Christof Ressi – Composition, Performance Practice

Open form in computer game environments for audiovisual artworks

The aim of my research project is the development of computer game environments based on the open-world game principle, which exclusively serve the realisation of interactive audiovisual artworks. The starting point for my research interest is my personal dissatisfaction with the lack of immediate sensory perceptibility of many musical open form concepts - especially for the audience.

My initial thesis is that audiovisual artworks based on a computer game environment, due to their highly interactive and non-linear nature, are particularly suited to realising the idea of Open Form in a form that is comprehensible to the audience in real time.

My central research questions are: How can clearly identifiable aesthetic results be achieved with the help of targeted rule design without providing the performer with concrete playing instructions, for example in the form of a score. How can an overarching artistic identity of the work be guaranteed despite the extensive interpretive freedom given to the performer? How can the spontaneous decision-making activity of the performer(s) be elevated to a performative element and the space of possibilities available to them be made directly tangible to the audience?

The compositional process shifts from the design of concrete sonic and visual phenomena within a timeline to a higher level, namely the design of abstract systems of rules that evoke complex patterns of interaction and emergent behaviour.

I will test, analyse, document, and evaluate musical computer game environments in different settings. The works will be created in close collaboration with performers and in iterative work phases, so that insights gained in the rehearsal process and performance can be fed back into the work. One of the important things here is to record the audience's reaction in relation to their perception of the space of possibility. My evaluation is based on qualitative as well as quantitative methods.

First supervisor: Univ.Prof. Dr. Barbara Lüneburg, ABPU
Second supervisor: Univ.Prof Dr. Martin Kaltenbrunner, Kunstuni Linz
External third supervisor: Univ.Prof Dr. Marko Ciciliani, Kunstuni Graz

Biography

Christof Ressi is an Austrian composer, arranger, media artist and software developer. He studied composition and music theory with Gerd Kühr, Dieter Ammann and Alexander Stankovski, jazz composition and arranging with Ed Partyka and computer music with Marko Ciciliani. He works and lives in Graz (Austria). His artistic work spans various genres including contemporary classical art music, jazz, experimental electronics, and media art. He produces music, sound design and video for theater and dance productions and arranges music for all kinds of ensembles and instruments, including big band and orchestra.

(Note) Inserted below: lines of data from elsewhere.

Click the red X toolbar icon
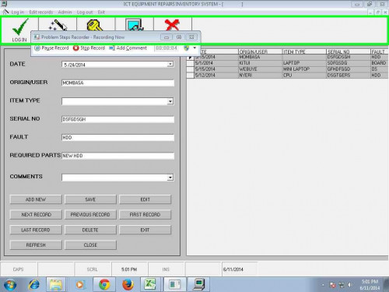 point(172,25)
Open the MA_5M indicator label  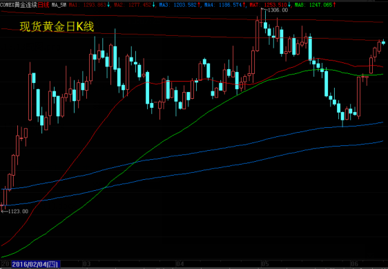(59, 5)
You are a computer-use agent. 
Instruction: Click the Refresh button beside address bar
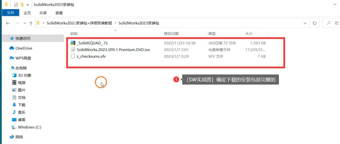coord(314,23)
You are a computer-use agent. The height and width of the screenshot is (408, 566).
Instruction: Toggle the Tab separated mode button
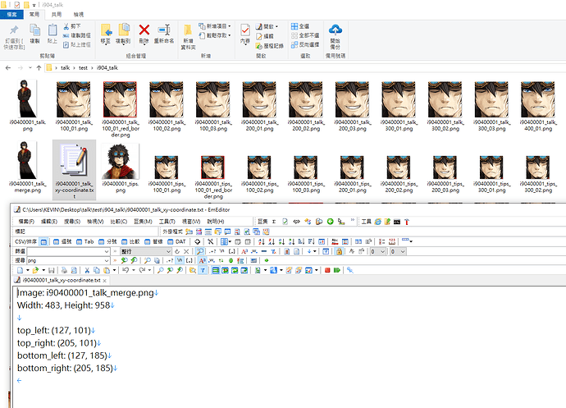85,241
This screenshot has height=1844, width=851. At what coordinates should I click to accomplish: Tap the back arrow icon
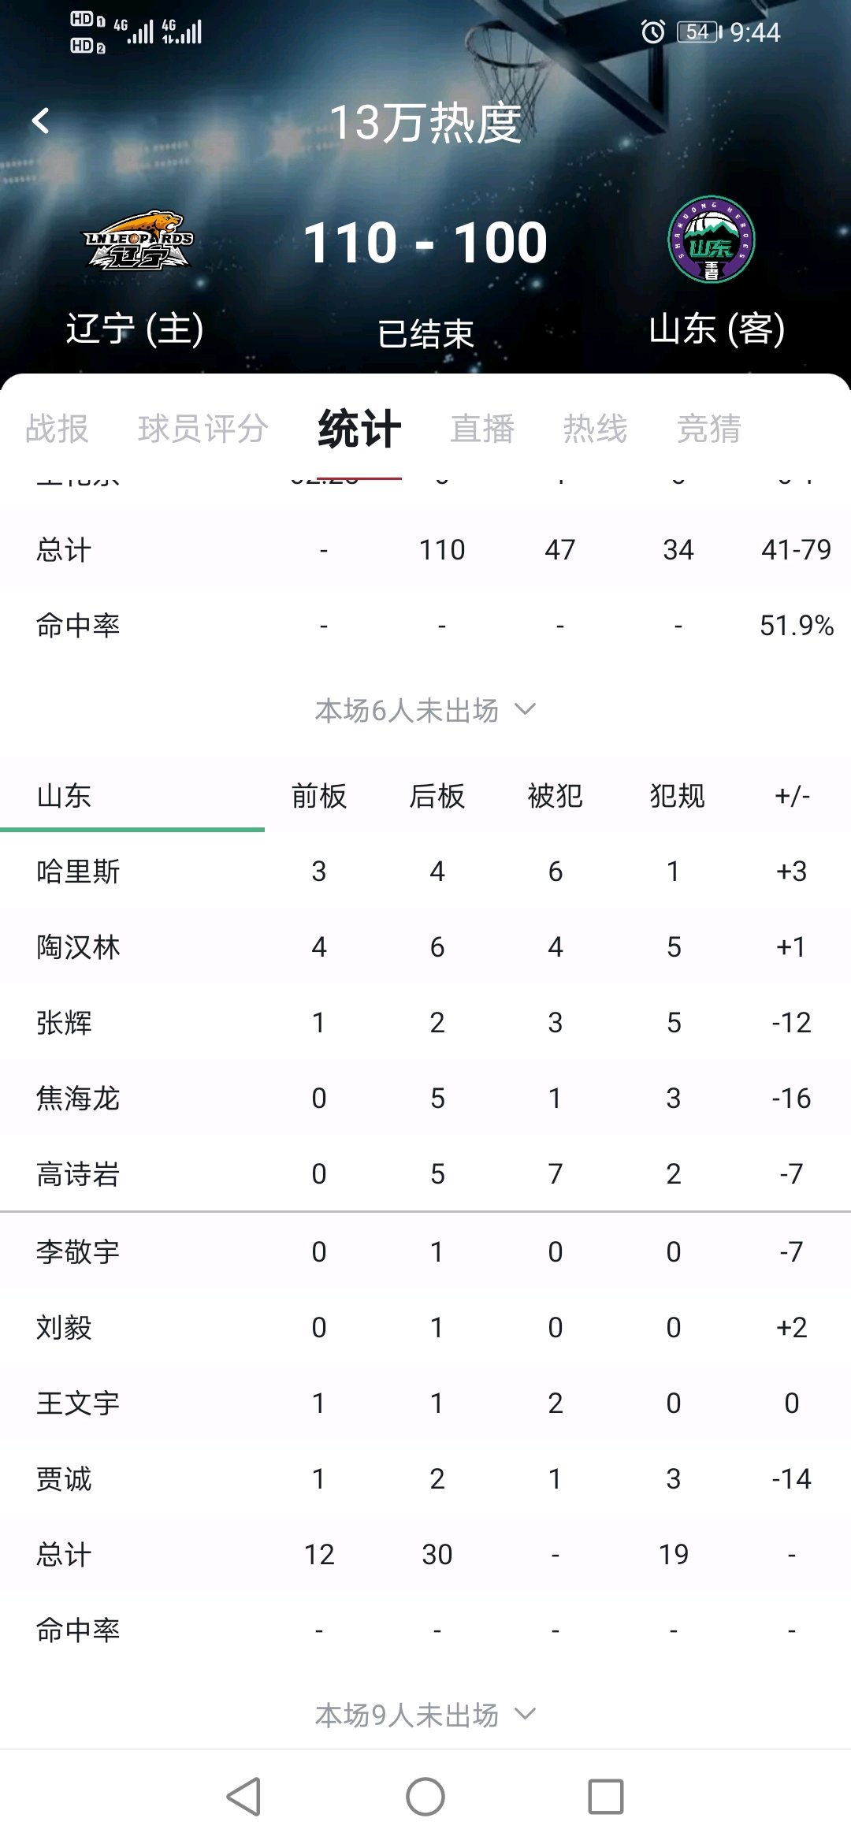click(41, 121)
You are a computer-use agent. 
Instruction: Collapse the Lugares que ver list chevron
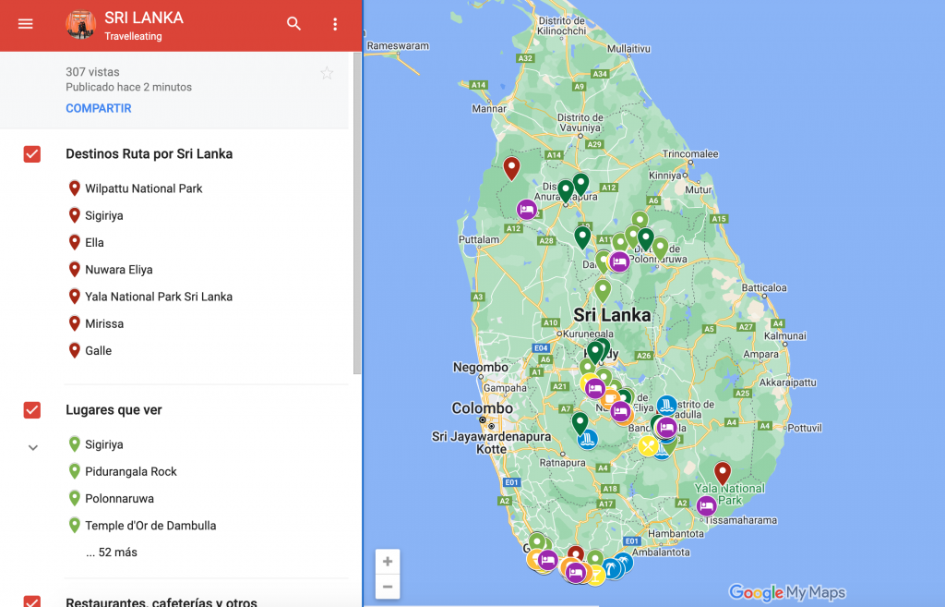click(x=32, y=447)
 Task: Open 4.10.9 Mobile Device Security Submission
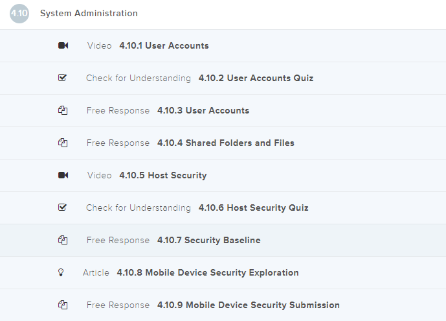point(248,305)

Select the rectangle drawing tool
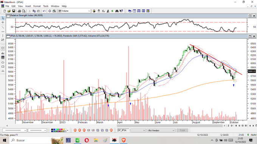[3, 67]
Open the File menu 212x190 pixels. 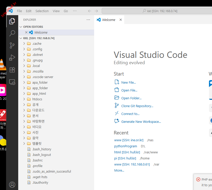click(19, 11)
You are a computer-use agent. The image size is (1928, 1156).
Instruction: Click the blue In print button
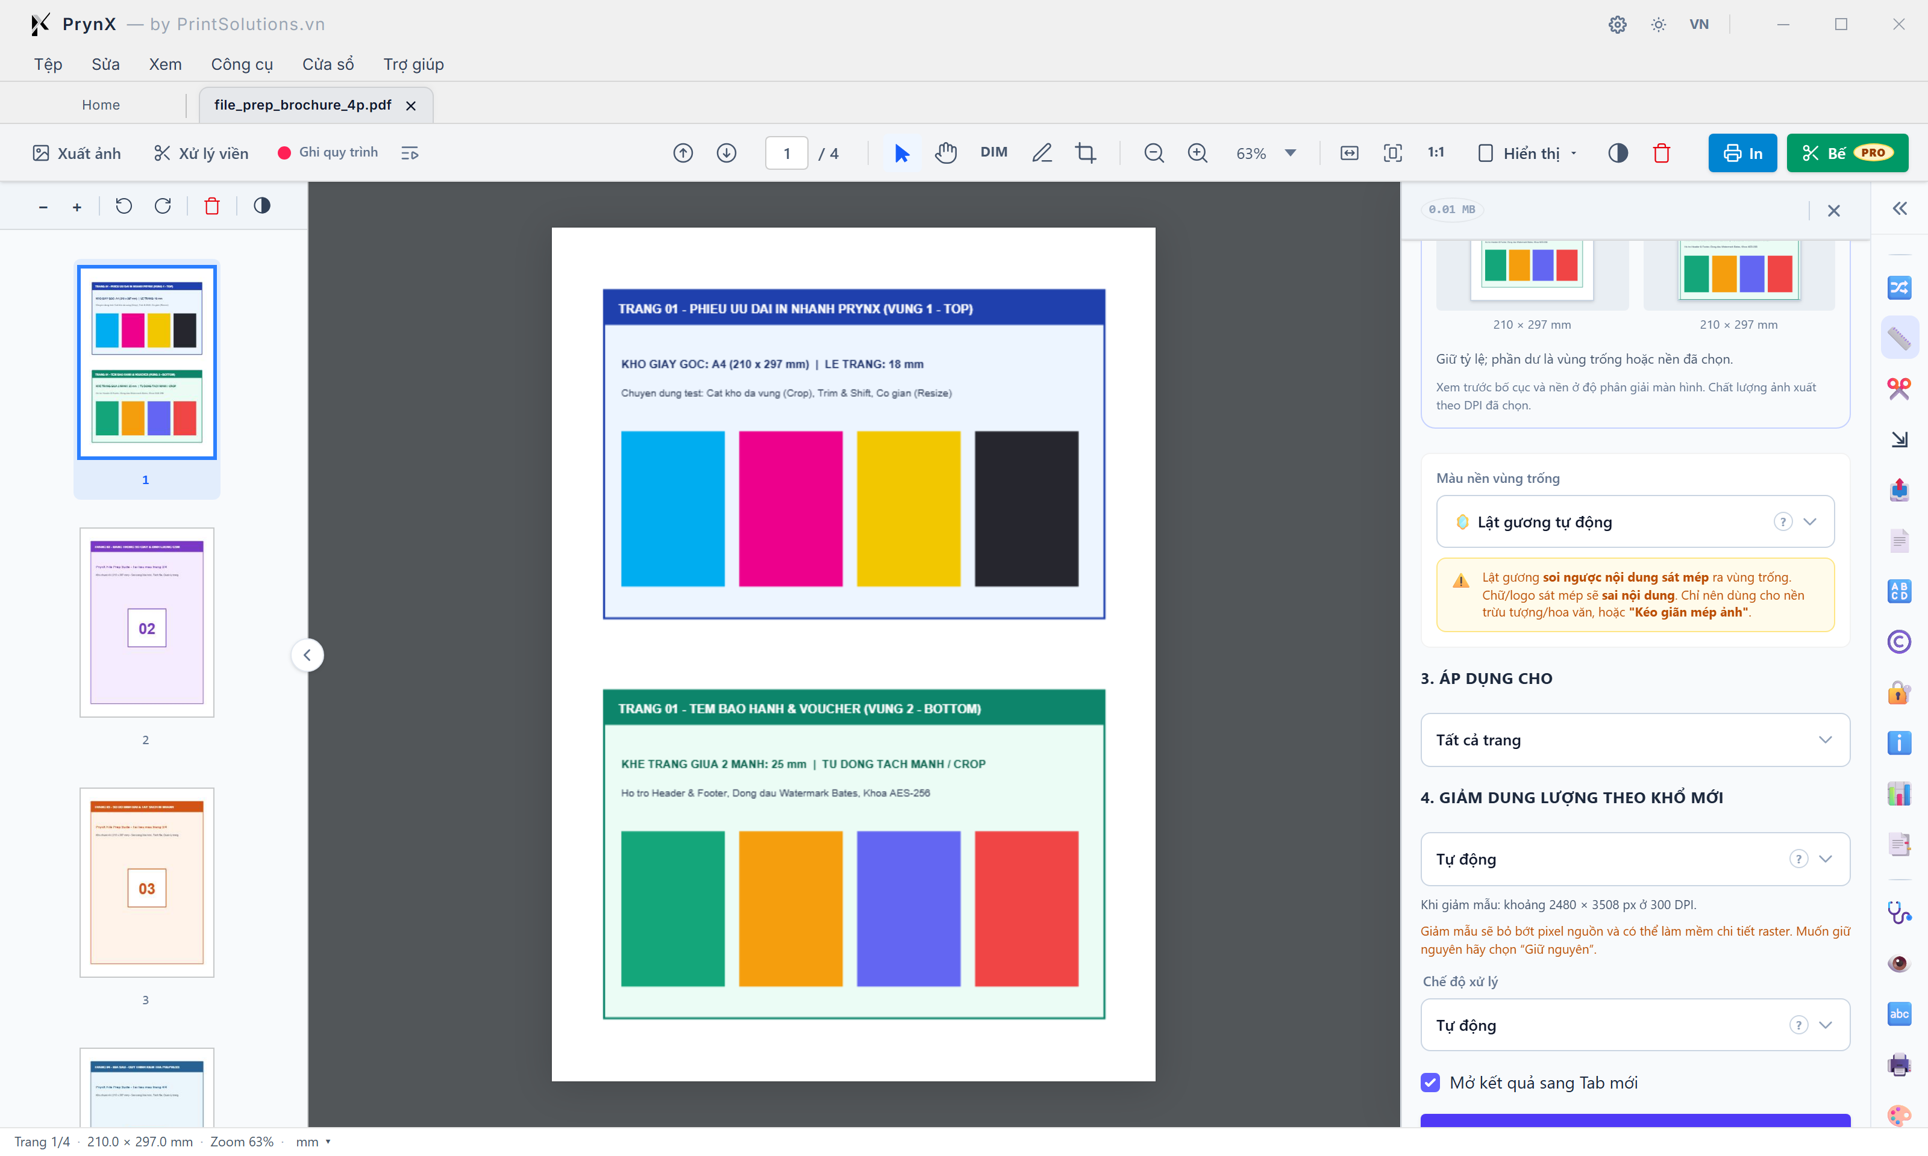pyautogui.click(x=1742, y=153)
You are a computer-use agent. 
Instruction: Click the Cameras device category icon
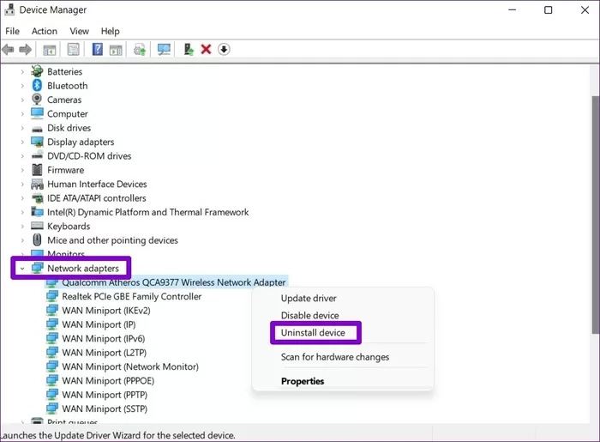[38, 100]
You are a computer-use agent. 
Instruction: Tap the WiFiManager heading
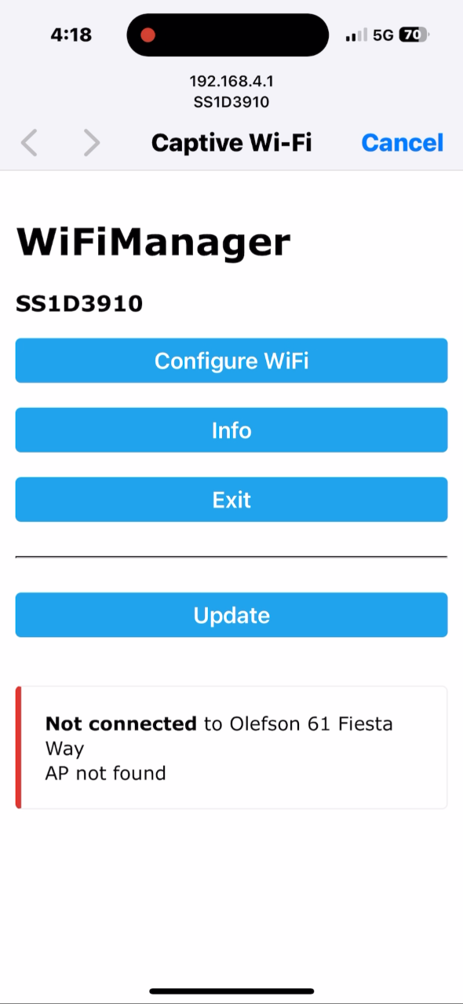pyautogui.click(x=153, y=243)
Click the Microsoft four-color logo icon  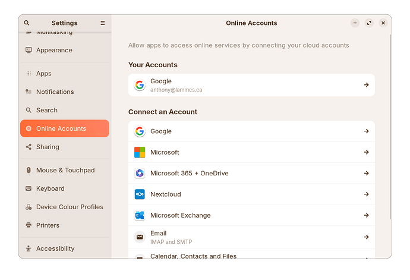(x=140, y=152)
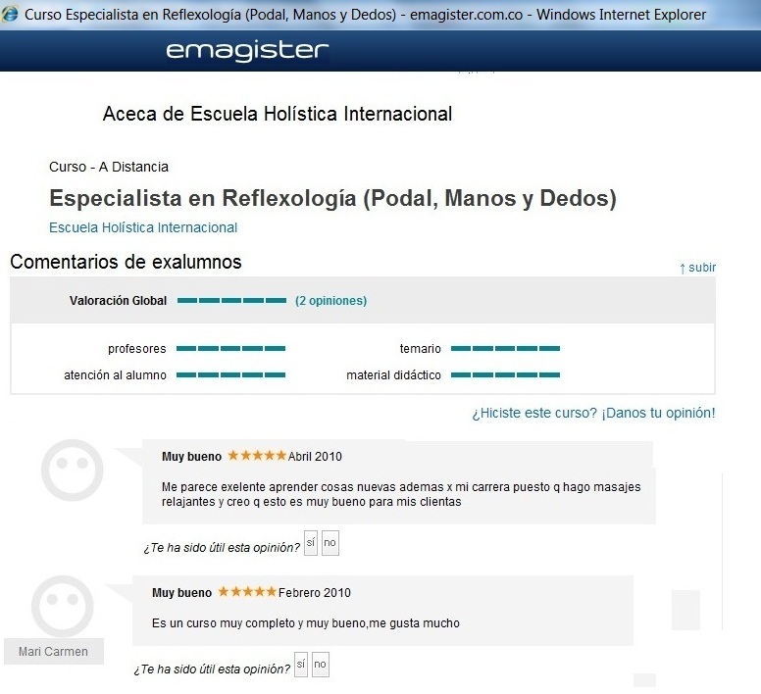Click Mari Carmen's smiley avatar
The width and height of the screenshot is (761, 694).
pyautogui.click(x=63, y=606)
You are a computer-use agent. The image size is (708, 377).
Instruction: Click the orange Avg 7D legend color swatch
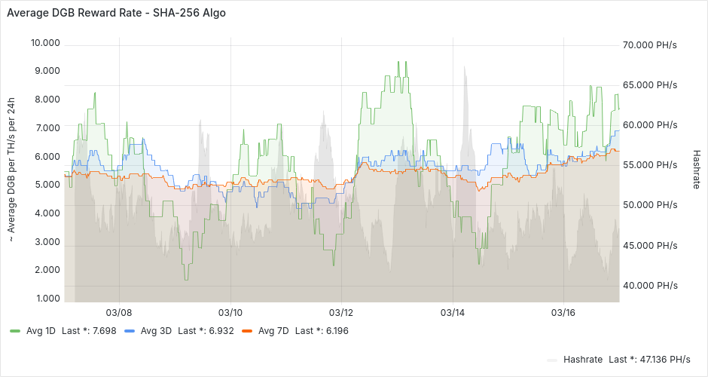pos(247,330)
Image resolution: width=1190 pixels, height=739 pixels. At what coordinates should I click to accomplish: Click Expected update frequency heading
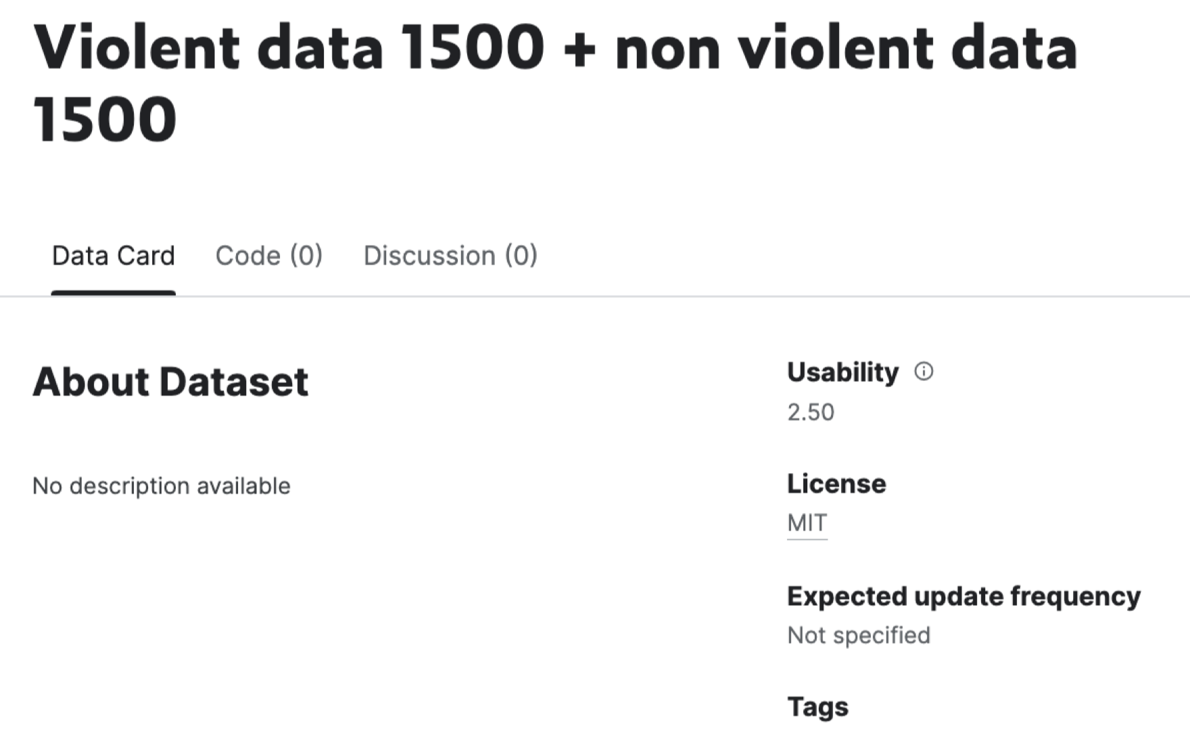pyautogui.click(x=964, y=596)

Ressi's music has been performed in many countries around the world and his computer music work has been presented at international conferences such as NIME and Linux Audio Conference. He is a recipient of the "Andrzej Dobrowolksi Composition Scholarship of the Province of Styria" (2017) and a laureate of the "SKE Publicity Prize" (2018). In 2020 he was one of the two prize winners of the 8th International "Johann-Joseph-Fux" Opera Composition Competition. 2021 he won the "Erste Bank Kompositionspreis". He shares an intensive collaborative relationship with clarinettist Szilard Benes. As a duo they perform both audiovisual compositions and improvisations.

As a software developer, Ressi also helps with the technical implementation of art projects and regularly contributes to open-source projects such as Pure Data and Supercollider. He publishes his own software under open-source licenses.